Сохрани эту речь; ибо рай — тупик…
«Колыбельная Трескового мыса» написана на два года позже «Послесловия». Как видим, характеристики рая остались прежними. Конечно, здесь речь снова идет о земном, так сказать, здесь и сейчас бытии, а не о подлинном рае. Но где же подлинный? Его нет у И. Бродского. Поверив в свой измышленный Рай-тупик, он другого и не представляет. И в результате, вся изощренная метафизика поэта не способна вырваться из посюстороннего мира, который является пустым ящиком, сколоченном из «евклидовых» досок, из которого лишь иногда сквозь щели виден свет Рождественской звезды. Поэт и не может в него всецело поверить и принять, и не может без него жить, так как интуитивно чувствует, что это и есть взгляд Дарителя его дара. Поэтому и постоянство рождественской тематики. Постоянство Рождества — залог вечности в распадающемся мире.

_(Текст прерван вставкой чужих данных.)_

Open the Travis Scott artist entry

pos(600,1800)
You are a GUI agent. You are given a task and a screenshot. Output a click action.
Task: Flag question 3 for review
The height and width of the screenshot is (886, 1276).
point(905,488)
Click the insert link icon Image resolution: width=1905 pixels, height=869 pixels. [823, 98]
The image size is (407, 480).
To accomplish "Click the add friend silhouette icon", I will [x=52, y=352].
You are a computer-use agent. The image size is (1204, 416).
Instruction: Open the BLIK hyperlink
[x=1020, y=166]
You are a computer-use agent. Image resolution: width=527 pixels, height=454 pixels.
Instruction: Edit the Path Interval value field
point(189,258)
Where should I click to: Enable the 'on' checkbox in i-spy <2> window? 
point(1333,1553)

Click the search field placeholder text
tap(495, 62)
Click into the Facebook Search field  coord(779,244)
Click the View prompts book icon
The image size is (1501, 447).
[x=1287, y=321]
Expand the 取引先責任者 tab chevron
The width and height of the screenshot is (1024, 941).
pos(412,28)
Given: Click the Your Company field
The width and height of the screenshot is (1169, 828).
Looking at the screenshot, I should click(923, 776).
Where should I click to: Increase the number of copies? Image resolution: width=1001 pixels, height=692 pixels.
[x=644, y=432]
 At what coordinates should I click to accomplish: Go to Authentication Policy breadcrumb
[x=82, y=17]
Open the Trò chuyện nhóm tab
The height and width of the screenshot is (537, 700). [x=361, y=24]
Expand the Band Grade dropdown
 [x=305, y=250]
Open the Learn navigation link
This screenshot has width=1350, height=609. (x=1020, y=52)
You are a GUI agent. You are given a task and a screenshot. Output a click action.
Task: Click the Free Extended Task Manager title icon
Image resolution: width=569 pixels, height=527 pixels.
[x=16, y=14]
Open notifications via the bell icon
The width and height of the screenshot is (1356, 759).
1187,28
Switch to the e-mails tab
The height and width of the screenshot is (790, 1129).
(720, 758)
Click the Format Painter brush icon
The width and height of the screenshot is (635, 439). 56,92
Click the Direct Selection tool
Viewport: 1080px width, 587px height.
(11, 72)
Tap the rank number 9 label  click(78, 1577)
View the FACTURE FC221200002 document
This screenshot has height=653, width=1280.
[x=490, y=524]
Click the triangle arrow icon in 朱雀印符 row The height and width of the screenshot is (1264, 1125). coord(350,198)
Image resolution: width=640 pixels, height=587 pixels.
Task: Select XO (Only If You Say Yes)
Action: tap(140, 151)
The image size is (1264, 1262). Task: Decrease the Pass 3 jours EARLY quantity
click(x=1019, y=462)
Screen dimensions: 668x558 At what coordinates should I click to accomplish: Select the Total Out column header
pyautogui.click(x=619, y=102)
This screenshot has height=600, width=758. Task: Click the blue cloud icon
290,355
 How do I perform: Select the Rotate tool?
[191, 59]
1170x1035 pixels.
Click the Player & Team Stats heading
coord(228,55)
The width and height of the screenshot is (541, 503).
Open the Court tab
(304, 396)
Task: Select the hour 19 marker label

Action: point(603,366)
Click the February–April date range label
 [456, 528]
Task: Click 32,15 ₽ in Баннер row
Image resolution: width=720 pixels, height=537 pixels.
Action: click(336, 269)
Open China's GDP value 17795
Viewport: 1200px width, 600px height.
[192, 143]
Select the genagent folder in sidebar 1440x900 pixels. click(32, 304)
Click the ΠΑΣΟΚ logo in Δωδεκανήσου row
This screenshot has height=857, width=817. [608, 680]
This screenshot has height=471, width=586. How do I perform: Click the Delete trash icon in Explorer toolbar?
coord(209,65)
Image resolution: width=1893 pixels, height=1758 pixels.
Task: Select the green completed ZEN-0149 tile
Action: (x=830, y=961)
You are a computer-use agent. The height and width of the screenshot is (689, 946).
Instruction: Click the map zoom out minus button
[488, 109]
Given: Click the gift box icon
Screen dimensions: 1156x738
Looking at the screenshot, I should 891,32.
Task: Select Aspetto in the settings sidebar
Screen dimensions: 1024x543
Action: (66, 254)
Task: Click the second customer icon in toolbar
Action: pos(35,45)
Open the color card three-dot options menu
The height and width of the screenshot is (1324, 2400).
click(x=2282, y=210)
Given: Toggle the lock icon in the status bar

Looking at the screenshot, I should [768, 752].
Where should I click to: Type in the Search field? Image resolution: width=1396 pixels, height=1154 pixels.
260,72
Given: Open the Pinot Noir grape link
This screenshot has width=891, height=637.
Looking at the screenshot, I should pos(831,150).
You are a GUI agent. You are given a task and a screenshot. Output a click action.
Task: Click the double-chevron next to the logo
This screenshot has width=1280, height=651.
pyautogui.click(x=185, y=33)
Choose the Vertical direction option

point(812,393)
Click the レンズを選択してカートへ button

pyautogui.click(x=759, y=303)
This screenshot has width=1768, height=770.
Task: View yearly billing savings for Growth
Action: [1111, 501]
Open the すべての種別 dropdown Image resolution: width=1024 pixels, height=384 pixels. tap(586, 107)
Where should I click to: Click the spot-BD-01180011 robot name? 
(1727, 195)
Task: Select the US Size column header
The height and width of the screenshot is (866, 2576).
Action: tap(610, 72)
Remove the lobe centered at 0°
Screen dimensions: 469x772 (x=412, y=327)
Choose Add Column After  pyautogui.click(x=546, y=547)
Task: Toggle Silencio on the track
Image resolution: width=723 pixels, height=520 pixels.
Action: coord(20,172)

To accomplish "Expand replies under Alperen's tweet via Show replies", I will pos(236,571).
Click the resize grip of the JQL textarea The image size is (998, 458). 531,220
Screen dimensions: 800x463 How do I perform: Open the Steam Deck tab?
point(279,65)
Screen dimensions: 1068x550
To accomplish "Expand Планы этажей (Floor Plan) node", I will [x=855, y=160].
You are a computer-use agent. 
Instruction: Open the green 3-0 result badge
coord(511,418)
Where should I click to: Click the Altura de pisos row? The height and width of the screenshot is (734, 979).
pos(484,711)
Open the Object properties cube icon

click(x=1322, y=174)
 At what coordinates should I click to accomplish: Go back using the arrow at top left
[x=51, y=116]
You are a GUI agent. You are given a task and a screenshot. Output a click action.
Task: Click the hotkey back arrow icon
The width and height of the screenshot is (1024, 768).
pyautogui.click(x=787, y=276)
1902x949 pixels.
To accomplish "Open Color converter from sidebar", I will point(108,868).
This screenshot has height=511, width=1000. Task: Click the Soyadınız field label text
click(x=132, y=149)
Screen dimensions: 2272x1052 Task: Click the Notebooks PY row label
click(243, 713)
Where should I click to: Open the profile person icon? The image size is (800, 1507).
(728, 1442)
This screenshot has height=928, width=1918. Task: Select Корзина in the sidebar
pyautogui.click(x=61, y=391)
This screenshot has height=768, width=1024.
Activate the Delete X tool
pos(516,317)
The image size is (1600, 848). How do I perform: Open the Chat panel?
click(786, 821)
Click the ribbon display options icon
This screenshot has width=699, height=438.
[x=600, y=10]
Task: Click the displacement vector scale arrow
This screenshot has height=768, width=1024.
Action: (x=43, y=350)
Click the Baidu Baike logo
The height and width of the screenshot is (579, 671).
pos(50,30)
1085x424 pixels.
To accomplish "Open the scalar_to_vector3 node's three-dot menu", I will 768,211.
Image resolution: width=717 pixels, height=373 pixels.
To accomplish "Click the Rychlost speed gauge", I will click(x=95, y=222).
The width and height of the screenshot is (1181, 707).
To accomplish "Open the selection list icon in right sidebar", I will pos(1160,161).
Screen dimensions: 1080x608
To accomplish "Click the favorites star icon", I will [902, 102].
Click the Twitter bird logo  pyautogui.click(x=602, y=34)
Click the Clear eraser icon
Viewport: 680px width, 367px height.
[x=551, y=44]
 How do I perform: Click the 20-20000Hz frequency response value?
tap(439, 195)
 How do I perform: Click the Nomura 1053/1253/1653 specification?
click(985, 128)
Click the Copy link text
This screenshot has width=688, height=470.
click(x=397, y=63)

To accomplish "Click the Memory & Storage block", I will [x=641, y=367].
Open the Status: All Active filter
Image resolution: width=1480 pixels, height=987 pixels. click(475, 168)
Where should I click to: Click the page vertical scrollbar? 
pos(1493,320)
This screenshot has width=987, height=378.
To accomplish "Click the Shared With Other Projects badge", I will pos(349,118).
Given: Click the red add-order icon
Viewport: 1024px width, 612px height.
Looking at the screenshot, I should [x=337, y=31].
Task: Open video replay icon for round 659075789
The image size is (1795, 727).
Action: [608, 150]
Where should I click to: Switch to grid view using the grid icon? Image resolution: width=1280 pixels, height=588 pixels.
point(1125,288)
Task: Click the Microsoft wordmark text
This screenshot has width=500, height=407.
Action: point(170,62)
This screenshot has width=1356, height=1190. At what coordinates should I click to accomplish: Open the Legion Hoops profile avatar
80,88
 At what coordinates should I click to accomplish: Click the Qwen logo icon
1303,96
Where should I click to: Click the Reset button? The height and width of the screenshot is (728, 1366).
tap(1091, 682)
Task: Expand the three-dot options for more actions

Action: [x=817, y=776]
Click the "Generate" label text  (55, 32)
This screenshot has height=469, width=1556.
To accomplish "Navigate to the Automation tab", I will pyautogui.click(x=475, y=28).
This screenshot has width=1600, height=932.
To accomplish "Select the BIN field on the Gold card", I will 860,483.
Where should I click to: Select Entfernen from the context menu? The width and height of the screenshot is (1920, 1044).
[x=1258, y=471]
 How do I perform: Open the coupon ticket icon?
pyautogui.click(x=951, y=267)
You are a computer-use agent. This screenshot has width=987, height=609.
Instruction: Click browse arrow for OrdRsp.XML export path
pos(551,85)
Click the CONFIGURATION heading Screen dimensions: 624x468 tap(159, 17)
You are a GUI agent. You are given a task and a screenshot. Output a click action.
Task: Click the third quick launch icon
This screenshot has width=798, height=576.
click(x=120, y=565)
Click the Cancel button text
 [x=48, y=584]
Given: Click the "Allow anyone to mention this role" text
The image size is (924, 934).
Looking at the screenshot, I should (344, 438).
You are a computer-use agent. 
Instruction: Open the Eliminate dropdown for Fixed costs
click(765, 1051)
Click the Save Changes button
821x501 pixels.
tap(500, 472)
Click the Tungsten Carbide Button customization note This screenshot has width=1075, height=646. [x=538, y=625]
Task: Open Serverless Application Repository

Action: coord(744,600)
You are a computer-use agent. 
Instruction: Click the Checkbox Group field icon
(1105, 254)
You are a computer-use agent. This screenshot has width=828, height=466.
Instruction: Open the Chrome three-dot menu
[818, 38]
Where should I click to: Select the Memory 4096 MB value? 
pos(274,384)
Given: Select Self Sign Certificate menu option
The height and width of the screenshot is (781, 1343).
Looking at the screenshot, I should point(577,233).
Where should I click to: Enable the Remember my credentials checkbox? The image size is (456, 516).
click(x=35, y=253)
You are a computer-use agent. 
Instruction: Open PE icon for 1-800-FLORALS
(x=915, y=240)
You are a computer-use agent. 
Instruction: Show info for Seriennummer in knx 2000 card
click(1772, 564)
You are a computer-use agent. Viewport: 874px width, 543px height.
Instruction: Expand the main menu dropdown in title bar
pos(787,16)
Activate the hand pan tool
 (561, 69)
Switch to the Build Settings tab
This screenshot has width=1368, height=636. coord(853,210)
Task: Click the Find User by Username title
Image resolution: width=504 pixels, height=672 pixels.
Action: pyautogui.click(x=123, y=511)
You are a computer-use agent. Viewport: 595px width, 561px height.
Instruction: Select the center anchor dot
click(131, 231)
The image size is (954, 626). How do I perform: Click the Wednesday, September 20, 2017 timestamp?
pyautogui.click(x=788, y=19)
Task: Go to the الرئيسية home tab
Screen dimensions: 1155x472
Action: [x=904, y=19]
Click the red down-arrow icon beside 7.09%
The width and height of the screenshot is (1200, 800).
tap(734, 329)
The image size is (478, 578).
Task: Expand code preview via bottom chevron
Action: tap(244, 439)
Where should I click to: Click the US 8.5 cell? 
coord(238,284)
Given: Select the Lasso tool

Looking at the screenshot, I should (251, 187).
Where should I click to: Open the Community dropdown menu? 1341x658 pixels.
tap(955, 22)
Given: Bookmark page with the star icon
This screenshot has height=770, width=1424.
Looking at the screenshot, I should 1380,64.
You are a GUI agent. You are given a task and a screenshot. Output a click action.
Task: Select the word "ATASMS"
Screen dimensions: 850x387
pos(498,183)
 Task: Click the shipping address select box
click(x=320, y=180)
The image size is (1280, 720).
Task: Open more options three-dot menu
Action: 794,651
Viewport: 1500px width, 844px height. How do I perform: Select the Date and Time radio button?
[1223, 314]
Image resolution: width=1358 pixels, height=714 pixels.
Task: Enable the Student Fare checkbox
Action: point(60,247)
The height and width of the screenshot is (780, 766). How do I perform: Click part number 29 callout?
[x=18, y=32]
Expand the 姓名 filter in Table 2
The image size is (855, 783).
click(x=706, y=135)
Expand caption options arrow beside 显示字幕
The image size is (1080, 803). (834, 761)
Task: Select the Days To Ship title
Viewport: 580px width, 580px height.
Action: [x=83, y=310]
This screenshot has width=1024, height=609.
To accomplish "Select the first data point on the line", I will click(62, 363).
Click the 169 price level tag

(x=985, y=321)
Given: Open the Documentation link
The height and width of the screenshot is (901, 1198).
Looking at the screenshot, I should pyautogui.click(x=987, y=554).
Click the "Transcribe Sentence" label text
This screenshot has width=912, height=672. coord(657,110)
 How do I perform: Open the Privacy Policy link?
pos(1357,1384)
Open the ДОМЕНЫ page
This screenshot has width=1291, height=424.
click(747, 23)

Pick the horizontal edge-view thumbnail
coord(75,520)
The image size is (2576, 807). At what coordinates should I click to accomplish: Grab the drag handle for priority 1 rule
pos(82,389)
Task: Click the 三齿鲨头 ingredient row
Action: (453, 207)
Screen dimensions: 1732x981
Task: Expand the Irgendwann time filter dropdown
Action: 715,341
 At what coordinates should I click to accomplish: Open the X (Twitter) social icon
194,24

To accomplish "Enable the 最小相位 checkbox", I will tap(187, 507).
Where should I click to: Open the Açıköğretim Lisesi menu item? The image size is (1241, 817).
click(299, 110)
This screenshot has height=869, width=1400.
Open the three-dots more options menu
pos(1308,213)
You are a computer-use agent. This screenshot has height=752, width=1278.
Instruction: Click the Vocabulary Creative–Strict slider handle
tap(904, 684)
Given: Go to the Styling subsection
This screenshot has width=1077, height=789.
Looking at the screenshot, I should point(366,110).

Такое антиномичное состояние мироощущения поэта является и осознанным, отрефлектированным мировоззрением. Это как два параллельных потока, количественно, конечно, несоизмеримых, но свет Рождества и в малых дозах способен противостоять небытию. На уровне мировоззрения такое положение вещей ведет к манихейскому дуализму. На такой вывод наталкивает пассаж И. Бродского в статье «Катастрофы в воздухе» по отношению к А. Солженицыну: «Я не позволяю себе поставить этого великого человека вторым главным образом из-за его очевидной неспособности различить за фасадом самой жестокой политической системы в истории христианского мира поражение человека, если не поражение самой веры (вот вам и суровый дух православия!). Учитывая масштабы исторического кошмара, который он изображает, эта неспособность сама по себе достаточно внушительна, чтобы заподозрить зависимость между эстетическим консерватизмом и сопротивлением концепции человека как природного носителя зла. Помимо стилистических последствий для автора, отказ принять эту концепцию чреват повторением этого кошмара при ярком свете дня — в любую минуту». (5, 211).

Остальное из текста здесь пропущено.